* PASSAGE:

.....

US Pub. 2013/0199777 entitled “Heating a hydrocarbon reservoir” teaches a system and method for heating a hydrocarbon reservoir, wherein the reservoir includes a reduced oil saturation zone in proximity to a heavy oil zone. The method includes injecting an oxidizing gas into the reduced oil saturation zone and combusting hydrocarbons included within the reduced oil saturation zone. The method also includes determining a level of heating within the heavy oil zone that is conductively heated by combustion of the hydrocarbons within the reduced oil saturation zone, and producing hydrocarbons from the heavy oil zone once a desired level of heating has occurred.

.....

* RECORD EXTRACTS:

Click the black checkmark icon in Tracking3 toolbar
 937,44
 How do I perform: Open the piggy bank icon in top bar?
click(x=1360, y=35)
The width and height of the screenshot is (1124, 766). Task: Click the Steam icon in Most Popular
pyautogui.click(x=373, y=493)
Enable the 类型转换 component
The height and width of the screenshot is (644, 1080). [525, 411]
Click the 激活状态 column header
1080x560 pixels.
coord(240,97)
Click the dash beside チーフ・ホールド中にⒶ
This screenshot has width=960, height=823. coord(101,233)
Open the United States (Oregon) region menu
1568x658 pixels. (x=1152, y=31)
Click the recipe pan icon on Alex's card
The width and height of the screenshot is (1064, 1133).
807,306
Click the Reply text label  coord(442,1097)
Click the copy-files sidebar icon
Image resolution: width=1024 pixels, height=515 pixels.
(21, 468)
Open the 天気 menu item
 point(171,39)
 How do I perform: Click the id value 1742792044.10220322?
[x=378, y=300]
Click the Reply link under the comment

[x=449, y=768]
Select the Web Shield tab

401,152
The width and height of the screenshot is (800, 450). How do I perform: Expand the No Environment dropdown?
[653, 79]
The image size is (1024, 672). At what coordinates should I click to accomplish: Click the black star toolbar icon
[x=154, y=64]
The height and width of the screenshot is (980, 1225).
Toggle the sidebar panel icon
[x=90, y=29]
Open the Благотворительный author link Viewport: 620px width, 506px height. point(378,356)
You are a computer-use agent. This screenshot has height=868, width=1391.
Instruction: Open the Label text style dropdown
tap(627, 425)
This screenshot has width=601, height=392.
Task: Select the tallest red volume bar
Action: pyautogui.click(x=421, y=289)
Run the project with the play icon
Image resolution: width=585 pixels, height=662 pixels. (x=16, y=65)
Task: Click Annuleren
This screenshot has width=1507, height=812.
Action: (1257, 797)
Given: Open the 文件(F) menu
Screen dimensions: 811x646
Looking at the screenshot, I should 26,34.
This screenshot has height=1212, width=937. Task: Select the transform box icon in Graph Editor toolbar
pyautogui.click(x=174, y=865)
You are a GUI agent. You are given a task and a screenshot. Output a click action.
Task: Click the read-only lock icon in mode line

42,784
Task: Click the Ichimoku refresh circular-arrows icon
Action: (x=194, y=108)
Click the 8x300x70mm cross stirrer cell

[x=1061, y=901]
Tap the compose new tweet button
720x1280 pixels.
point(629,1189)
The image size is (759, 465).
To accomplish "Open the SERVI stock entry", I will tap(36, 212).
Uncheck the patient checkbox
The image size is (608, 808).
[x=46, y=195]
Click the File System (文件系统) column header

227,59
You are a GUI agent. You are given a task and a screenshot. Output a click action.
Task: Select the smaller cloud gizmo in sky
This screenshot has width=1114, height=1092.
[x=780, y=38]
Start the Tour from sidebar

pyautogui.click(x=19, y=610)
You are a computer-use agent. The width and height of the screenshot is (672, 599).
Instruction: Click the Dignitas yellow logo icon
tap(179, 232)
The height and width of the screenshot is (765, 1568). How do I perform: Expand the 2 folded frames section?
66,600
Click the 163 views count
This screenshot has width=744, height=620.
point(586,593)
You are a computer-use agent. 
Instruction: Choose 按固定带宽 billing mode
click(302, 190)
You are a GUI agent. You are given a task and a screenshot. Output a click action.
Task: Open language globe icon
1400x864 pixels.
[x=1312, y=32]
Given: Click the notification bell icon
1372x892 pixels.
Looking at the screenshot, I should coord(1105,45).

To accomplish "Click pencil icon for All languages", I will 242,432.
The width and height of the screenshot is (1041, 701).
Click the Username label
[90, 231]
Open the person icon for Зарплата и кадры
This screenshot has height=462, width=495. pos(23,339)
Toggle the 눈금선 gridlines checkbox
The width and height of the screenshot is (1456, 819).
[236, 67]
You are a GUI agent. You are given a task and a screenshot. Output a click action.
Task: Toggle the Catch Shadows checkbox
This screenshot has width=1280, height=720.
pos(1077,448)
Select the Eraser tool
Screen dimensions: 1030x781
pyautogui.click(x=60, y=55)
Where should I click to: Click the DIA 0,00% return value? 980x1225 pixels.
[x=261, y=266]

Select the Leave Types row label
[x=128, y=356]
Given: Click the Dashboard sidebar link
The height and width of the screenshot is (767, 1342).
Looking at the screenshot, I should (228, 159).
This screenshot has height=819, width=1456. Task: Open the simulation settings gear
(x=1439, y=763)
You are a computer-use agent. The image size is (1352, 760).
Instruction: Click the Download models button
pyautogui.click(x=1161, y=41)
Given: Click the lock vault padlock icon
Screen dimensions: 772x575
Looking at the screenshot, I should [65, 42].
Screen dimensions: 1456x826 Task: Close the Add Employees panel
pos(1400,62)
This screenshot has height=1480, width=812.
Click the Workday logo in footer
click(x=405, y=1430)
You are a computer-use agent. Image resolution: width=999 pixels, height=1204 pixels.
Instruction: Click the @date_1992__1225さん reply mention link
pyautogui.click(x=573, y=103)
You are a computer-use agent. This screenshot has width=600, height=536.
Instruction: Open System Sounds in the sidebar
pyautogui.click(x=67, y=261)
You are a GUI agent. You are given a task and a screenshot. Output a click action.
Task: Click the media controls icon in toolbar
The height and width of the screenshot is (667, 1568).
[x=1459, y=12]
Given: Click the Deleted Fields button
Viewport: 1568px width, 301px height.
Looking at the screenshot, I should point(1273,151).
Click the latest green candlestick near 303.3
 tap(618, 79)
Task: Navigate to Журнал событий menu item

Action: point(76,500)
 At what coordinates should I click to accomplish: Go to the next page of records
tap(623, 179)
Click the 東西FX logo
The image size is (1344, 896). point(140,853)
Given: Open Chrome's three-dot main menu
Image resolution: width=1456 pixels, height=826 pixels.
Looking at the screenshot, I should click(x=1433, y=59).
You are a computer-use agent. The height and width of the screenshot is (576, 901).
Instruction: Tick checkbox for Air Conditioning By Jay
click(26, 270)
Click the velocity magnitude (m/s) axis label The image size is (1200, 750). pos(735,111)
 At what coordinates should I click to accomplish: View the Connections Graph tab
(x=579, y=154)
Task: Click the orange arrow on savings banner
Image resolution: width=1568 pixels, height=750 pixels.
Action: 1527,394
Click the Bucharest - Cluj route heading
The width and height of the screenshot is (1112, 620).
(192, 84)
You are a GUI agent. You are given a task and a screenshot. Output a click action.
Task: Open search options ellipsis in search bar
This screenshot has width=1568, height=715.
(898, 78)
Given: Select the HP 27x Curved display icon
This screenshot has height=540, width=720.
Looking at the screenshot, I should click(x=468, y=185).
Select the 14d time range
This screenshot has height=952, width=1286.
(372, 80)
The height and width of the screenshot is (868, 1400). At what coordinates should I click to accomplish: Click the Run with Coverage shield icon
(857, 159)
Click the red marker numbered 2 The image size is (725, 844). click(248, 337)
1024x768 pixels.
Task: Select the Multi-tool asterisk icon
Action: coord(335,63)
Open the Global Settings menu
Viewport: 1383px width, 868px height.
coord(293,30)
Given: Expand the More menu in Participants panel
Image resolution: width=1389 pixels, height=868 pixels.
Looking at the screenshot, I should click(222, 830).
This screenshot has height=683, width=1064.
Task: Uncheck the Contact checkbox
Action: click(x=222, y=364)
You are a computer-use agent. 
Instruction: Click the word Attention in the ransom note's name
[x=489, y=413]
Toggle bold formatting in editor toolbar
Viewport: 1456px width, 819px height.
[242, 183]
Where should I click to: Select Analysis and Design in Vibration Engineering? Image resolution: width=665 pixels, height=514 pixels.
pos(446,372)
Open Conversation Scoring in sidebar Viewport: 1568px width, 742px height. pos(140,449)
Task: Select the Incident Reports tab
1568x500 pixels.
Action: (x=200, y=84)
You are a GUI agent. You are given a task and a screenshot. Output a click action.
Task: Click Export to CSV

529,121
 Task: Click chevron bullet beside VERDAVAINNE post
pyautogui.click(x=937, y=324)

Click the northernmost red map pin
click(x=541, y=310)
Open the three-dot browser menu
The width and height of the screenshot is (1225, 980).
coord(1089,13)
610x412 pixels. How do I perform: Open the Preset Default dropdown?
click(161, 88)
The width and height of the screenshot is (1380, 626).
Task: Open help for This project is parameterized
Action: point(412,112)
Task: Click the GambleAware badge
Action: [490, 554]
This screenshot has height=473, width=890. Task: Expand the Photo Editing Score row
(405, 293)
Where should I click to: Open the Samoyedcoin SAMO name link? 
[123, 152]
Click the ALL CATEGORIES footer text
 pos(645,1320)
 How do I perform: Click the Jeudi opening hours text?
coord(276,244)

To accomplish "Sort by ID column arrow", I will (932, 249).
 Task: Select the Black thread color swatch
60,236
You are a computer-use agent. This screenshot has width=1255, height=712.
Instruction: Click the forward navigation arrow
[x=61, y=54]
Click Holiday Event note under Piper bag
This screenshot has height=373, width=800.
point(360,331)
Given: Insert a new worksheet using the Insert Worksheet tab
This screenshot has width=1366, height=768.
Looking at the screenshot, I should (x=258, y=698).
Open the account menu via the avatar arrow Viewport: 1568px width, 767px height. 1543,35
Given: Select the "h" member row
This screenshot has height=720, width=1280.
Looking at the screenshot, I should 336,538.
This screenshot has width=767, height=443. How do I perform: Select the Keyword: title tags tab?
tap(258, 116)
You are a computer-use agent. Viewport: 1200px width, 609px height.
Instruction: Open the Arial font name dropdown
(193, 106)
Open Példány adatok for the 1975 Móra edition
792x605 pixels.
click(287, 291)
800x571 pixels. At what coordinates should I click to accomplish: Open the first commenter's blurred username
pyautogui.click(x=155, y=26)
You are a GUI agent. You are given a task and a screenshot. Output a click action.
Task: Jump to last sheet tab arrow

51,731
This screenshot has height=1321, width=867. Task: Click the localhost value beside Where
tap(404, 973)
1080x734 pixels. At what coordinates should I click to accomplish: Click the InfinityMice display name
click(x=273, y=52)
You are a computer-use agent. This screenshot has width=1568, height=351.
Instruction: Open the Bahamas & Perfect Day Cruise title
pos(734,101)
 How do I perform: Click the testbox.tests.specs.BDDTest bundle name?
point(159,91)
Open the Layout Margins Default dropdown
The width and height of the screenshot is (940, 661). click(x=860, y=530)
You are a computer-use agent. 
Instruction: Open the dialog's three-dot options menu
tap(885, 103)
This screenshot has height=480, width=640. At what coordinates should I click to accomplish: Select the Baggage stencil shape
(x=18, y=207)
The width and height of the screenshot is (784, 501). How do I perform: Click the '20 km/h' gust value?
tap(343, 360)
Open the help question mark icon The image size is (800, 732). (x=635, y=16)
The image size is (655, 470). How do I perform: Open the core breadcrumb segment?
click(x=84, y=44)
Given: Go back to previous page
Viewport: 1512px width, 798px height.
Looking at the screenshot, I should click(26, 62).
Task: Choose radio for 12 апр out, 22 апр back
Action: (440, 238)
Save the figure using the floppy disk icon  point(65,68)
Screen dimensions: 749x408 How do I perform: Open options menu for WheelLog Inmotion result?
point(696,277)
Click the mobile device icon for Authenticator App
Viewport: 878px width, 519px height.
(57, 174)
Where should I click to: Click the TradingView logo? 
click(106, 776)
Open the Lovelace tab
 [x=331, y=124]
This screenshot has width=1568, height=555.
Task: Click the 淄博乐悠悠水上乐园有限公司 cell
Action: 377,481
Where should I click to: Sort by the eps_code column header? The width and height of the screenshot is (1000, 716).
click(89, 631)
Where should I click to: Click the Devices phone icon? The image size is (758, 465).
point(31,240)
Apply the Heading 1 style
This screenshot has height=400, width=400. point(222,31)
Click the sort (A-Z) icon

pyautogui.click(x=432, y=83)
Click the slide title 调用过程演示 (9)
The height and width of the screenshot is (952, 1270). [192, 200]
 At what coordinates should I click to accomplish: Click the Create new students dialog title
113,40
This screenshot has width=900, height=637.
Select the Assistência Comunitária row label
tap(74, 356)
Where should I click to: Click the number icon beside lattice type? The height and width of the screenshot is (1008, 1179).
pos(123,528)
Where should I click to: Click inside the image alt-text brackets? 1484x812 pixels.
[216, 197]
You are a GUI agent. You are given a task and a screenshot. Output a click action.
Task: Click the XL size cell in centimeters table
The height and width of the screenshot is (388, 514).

.....

* ACTIONS TO TAKE:
a - Answer each question from the reservoir-heating passage:
(i) What is the publication number of the patent described?
(ii) What is injected into the reduced oil saturation zone?
(iii) At what point are hydrocarbons produced from the heavy oil zone?
b - Return everything from "US Pub. 2013/0199777" down to "heating has occurred." in the reservoir-heating passage, copied word for word.

* ANSWER LIST:
a -
(i) US Pub. 2013/0199777
(ii) An oxidizing gas
(iii) Once a desired level of heating has occurred

b -
US Pub. 2013/0199777 entitled “Heating a hydrocarbon reservoir” teaches a system and method for heating a hydrocarbon reservoir, wherein the reservoir includes a reduced oil saturation zone in proximity to a heavy oil zone. The method includes injecting an oxidizing gas into the reduced oil saturation zone and combusting hydrocarbons included within the reduced oil saturation zone. The method also includes determining a level of heating within the heavy oil zone that is conductively heated by combustion of the hydrocarbons within the reduced oil saturation zone, and producing hydrocarbons from the heavy oil zone once a desired level of heating has occurred.